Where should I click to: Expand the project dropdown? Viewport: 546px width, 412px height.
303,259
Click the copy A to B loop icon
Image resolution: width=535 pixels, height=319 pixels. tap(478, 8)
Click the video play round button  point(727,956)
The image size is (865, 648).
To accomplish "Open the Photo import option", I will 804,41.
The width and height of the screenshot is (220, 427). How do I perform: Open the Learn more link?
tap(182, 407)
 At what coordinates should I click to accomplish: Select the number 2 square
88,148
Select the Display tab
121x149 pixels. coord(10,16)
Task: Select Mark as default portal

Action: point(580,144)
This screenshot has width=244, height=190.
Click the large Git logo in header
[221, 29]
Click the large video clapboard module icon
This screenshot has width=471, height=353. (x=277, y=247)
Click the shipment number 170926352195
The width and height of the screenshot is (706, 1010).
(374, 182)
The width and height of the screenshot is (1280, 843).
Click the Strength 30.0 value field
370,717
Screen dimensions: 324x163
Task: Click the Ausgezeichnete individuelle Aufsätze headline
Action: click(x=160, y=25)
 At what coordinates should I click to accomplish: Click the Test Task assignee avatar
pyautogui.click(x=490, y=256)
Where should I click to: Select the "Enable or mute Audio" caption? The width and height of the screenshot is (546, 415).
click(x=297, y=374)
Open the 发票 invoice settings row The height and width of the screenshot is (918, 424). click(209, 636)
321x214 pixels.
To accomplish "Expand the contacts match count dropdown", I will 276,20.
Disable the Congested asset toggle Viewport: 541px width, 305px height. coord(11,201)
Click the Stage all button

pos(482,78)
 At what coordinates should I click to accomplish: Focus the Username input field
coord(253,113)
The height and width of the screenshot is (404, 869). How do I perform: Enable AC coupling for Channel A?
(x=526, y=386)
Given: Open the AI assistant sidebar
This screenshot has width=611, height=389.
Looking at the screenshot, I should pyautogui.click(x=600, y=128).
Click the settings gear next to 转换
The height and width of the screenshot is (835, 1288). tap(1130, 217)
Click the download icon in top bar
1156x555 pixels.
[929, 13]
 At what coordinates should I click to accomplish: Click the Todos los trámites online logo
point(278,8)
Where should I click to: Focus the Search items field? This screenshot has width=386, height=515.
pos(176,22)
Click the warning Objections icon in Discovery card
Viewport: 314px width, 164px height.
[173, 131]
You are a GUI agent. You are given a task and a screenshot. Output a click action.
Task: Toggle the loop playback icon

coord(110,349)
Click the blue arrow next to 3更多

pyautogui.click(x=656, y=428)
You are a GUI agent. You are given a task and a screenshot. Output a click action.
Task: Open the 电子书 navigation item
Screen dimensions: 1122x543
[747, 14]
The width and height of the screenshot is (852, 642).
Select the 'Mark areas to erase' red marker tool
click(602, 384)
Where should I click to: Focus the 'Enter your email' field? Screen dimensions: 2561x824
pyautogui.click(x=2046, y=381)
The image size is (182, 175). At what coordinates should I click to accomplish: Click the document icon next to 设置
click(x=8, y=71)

---------------

In all of the material above, replace "dropdown" with "menu" and leave everything else the same.

» **Task answer**
Where should I click to: Expand the project menu? Viewport: 546px width, 412px height.
303,259
Click the copy A to B loop icon
Image resolution: width=535 pixels, height=319 pixels. tap(478, 8)
Click the video play round button  point(727,956)
The image size is (865, 648).
To accomplish "Open the Photo import option", I will 804,41.
The width and height of the screenshot is (220, 427). How do I perform: Open the Learn more link?
tap(182, 407)
 At what coordinates should I click to accomplish: Select the number 2 square
88,148
Select the Display tab
121x149 pixels. coord(10,16)
Task: Select Mark as default portal

Action: point(580,144)
This screenshot has width=244, height=190.
Click the large Git logo in header
[221, 29]
Click the large video clapboard module icon
This screenshot has width=471, height=353. (x=277, y=247)
Click the shipment number 170926352195
The width and height of the screenshot is (706, 1010).
(374, 182)
The width and height of the screenshot is (1280, 843).
Click the Strength 30.0 value field
370,717
Screen dimensions: 324x163
Task: Click the Ausgezeichnete individuelle Aufsätze headline
Action: click(x=160, y=25)
 At what coordinates should I click to accomplish: Click the Test Task assignee avatar
pyautogui.click(x=490, y=256)
Where should I click to: Select the "Enable or mute Audio" caption? The width and height of the screenshot is (546, 415).
click(x=297, y=374)
Open the 发票 invoice settings row The height and width of the screenshot is (918, 424). click(209, 636)
321x214 pixels.
To accomplish "Expand the contacts match count menu", I will 276,20.
Disable the Congested asset toggle Viewport: 541px width, 305px height. coord(11,201)
Click the Stage all button

pos(482,78)
 At what coordinates should I click to accomplish: Focus the Username input field
coord(253,113)
The height and width of the screenshot is (404, 869). How do I perform: Enable AC coupling for Channel A?
(x=526, y=386)
Given: Open the AI assistant sidebar
This screenshot has width=611, height=389.
Looking at the screenshot, I should pyautogui.click(x=600, y=128).
Click the settings gear next to 转换
The height and width of the screenshot is (835, 1288). tap(1130, 217)
Click the download icon in top bar
1156x555 pixels.
[929, 13]
 At what coordinates should I click to accomplish: Click the Todos los trámites online logo
point(278,8)
Where should I click to: Focus the Search items field? This screenshot has width=386, height=515.
pos(176,22)
Click the warning Objections icon in Discovery card
Viewport: 314px width, 164px height.
[173, 131]
You are a GUI agent. You are given a task and a screenshot. Output a click action.
Task: Toggle the loop playback icon

coord(110,349)
Click the blue arrow next to 3更多

pyautogui.click(x=656, y=428)
You are a GUI agent. You are given a task and a screenshot. Output a click action.
Task: Open the 电子书 navigation item
Screen dimensions: 1122x543
[747, 14]
The width and height of the screenshot is (852, 642).
Select the 'Mark areas to erase' red marker tool
click(602, 384)
Where should I click to: Focus the 'Enter your email' field? Screen dimensions: 2561x824
pyautogui.click(x=2046, y=381)
The image size is (182, 175). At what coordinates should I click to accomplish: Click the document icon next to 设置
click(x=8, y=71)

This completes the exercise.